Dans un communiqué du 19 Août dernier, le Comité Régional Porcin de Bretagne (CRP) rappelle que « cet embargo de Janvier 2014 coûte 15 euros par porc aux éleveurs de porcs, soit un coût de 70.000 euros pour un éleveur moyen 1 ». Constat conforté par Paul Auffray, Président de la Fédération Nationale Porcine, qui estime le manque à gagner pour la filière à plus de 400 millions : «Nous estimons aujourd’hui que la perte sèche suite à l’embargo russe s’élève à 60.000 euros en moyenne par élevage, auxquels il faut ajouter la baisse des cours de 15 à 20 centimes le kilo de carcasse suite à une surproduction sur le marché européen». Et quand on connaît les difficultés de la filière porcine en Bretagne, soit par l’exemple médiatique du cas GAD – près d’un millier d’emplois sur la sellette – soit par les difficultés rencontrées par Cooperl Arc Atlantique ou par le groupe AIM (Abattoir Industriels de la Manche), on ne peut que redouter un prolongement de cette situation pour la filière bretonne…
Le problème, s’il reste éminemment économique, est également institutionnel : la dépendance internationale et la fragilité même de la filière grèvent littéralement tout espoir de relève porcine en Bretagne.

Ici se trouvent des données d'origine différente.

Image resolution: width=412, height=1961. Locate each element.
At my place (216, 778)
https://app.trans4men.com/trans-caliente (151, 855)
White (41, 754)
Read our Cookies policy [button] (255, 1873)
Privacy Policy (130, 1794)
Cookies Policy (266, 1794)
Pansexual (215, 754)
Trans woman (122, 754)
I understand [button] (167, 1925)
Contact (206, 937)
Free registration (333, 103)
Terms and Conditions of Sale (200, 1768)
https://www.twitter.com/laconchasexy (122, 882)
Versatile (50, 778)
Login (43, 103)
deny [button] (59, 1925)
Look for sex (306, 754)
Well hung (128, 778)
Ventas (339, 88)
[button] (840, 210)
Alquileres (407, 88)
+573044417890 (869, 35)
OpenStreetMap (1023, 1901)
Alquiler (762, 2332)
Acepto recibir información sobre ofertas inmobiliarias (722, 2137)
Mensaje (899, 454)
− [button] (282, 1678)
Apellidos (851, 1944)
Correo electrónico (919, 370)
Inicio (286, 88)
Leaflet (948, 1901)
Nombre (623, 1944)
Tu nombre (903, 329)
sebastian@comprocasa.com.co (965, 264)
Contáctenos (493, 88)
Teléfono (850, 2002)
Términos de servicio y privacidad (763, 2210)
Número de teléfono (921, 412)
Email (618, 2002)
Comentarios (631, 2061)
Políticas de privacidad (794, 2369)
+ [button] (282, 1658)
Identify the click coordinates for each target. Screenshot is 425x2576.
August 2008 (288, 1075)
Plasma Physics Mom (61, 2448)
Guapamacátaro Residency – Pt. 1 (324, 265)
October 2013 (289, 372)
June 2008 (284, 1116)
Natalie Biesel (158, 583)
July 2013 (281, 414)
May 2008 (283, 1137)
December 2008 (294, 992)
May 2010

Depuis des années, les acteurs de la filière dénoncent les coûts de production, les taxes et la pression fiscale de l’Etat, mais également les normes environnementales qui obligent les élevages à diminuer le nombre d’animaux. Pour les légumiers, les problématiques sont similaires, comme le rappellait en 2010 la Fédération des Producteurs de Légumes en France qui dénonçait « une politique des prix les plus bas qui met les agriculteurs en concurrence avec des productions qui ne respectent pas les mêmes normes sociales et environnementales, et qui ne serait pas répercuté sur les prix en magasin. »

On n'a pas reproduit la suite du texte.